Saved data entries
+===+
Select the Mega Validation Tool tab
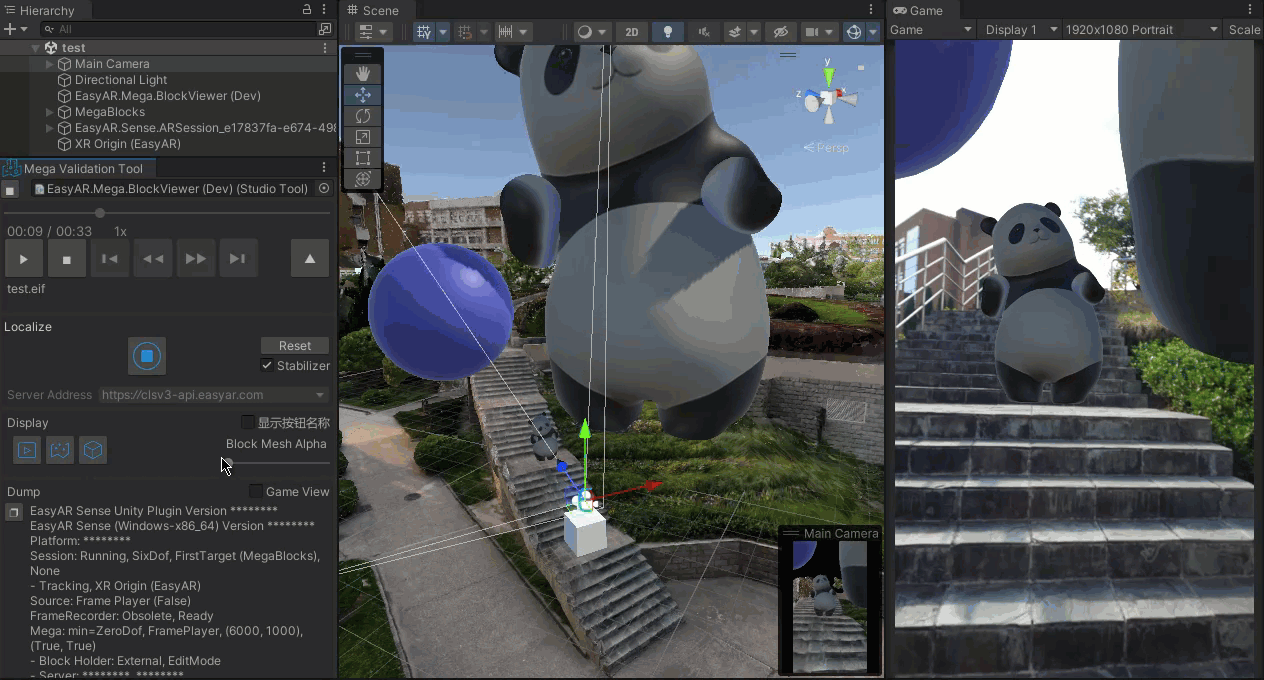Image resolution: width=1264 pixels, height=680 pixels. 82,168
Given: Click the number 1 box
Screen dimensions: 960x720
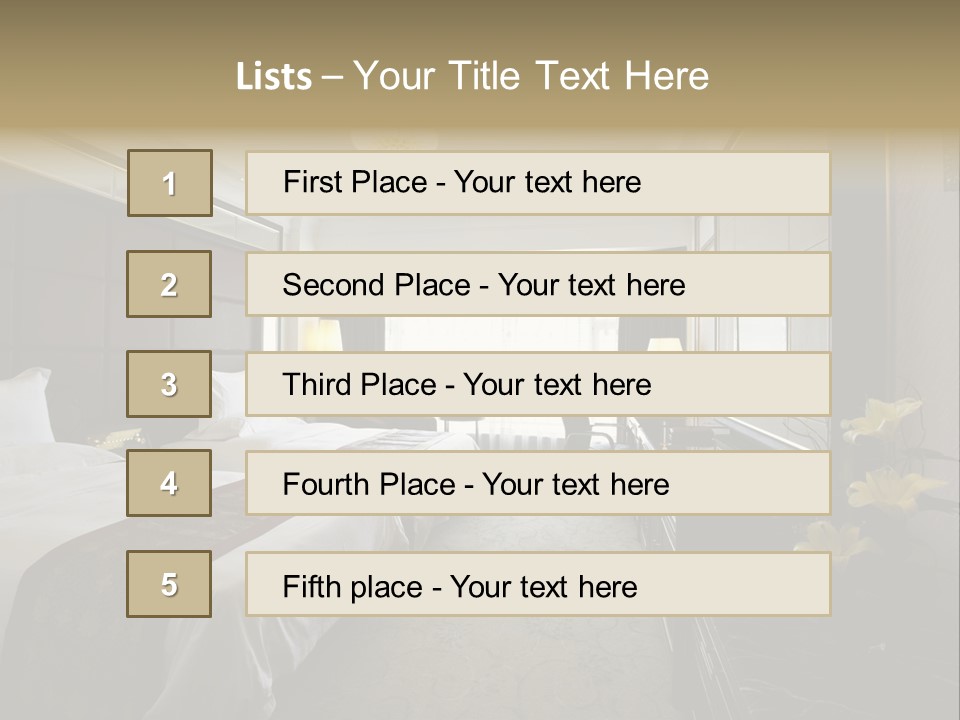Looking at the screenshot, I should point(169,183).
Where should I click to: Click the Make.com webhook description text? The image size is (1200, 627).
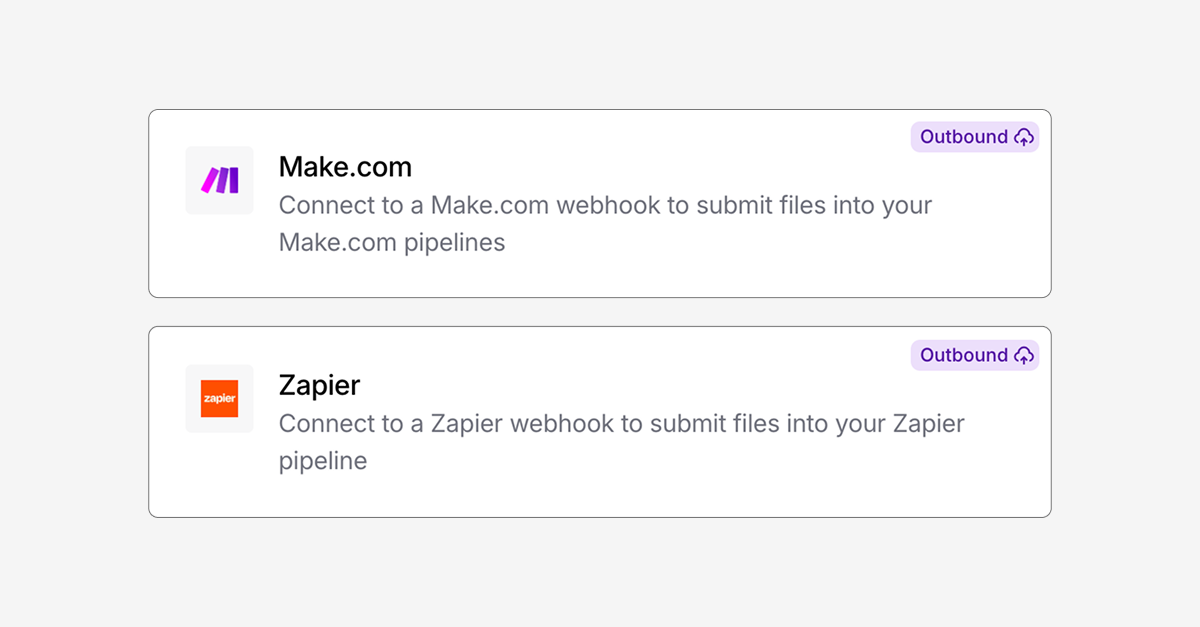pyautogui.click(x=605, y=224)
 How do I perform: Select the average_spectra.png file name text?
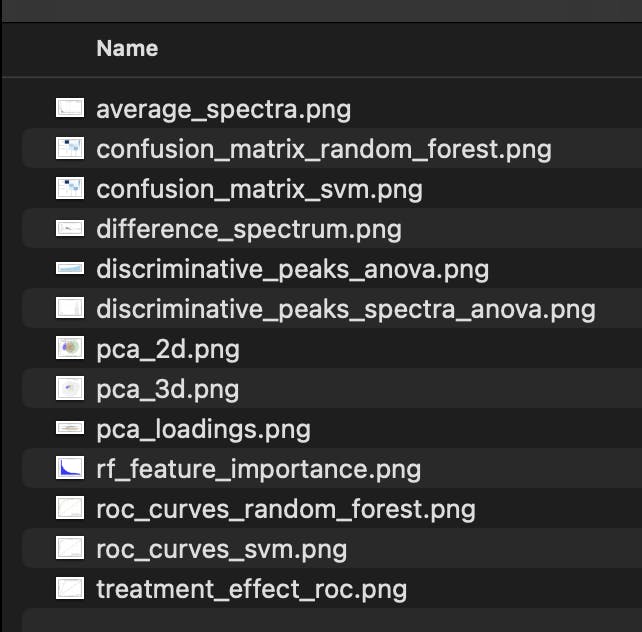coord(223,109)
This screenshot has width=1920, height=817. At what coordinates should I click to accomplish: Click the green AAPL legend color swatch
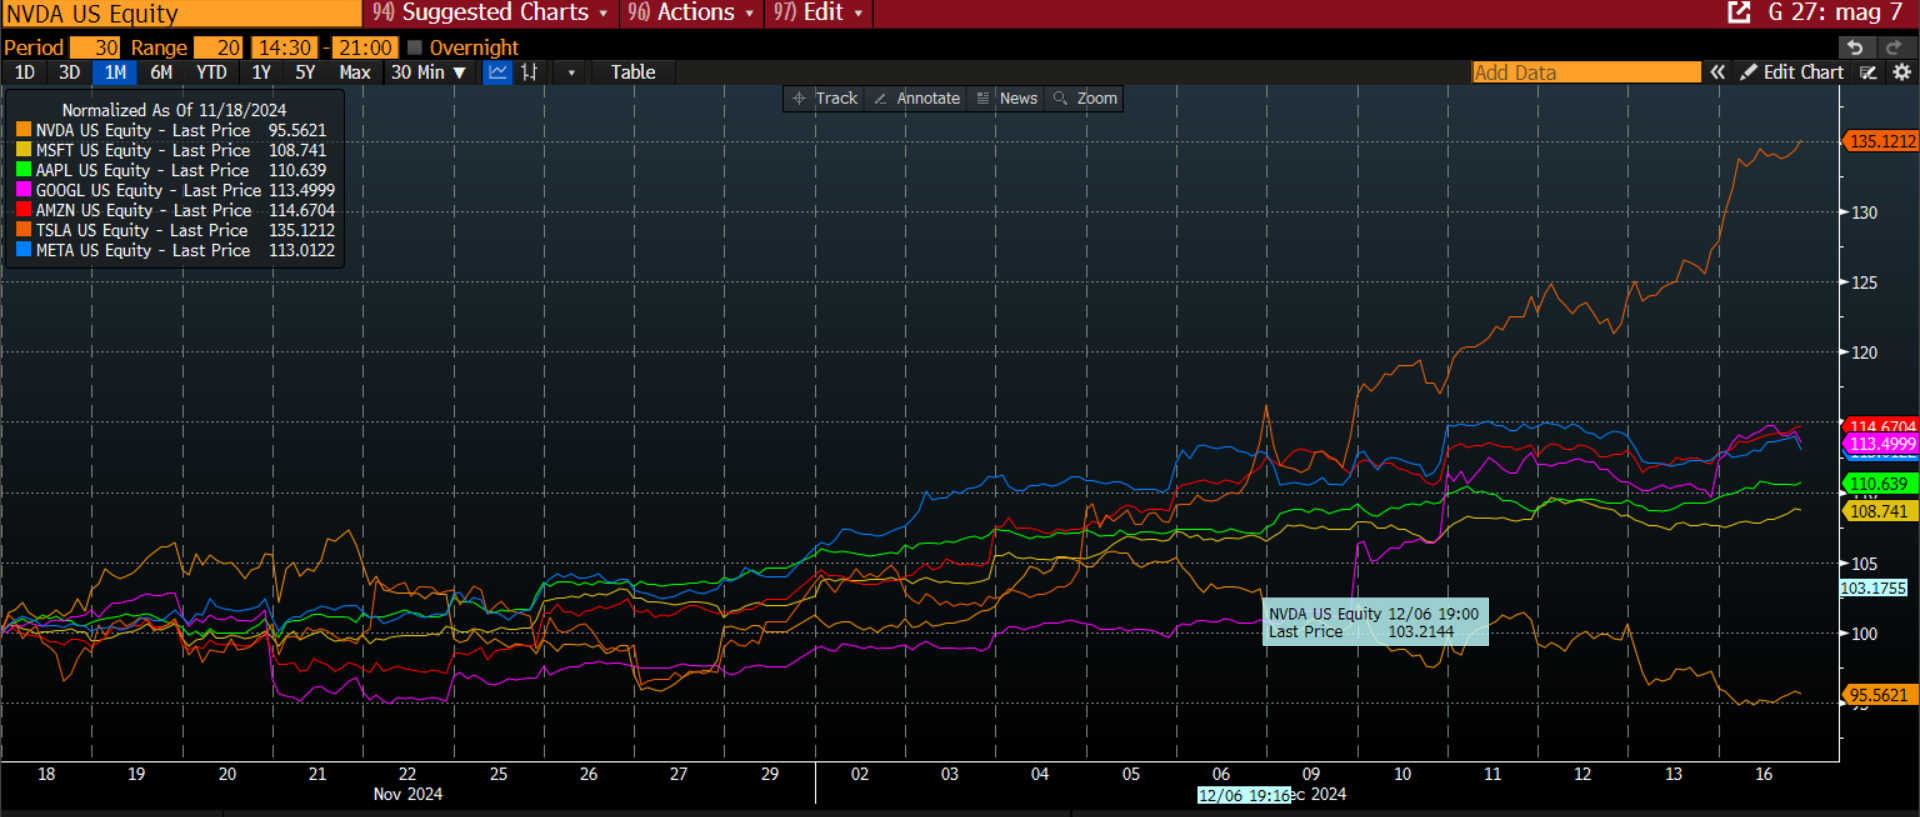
+===+
*ACTIVITY*: An exact copy of all the lines above is required, with the pictures removed.

*EXPECTED ANSWER*:
Select the Mega Validation Tool tab
Image resolution: width=1264 pixels, height=680 pixels. 82,168
Given: Click the number 1 box
Screen dimensions: 960x720
Looking at the screenshot, I should point(169,183).
Where should I click to: Click the Make.com webhook description text? The image size is (1200, 627).
pyautogui.click(x=605, y=224)
 How do I perform: Select the average_spectra.png file name text?
coord(223,109)
This screenshot has width=1920, height=817. At what coordinates should I click to accomplish: Click the green AAPL legend color swatch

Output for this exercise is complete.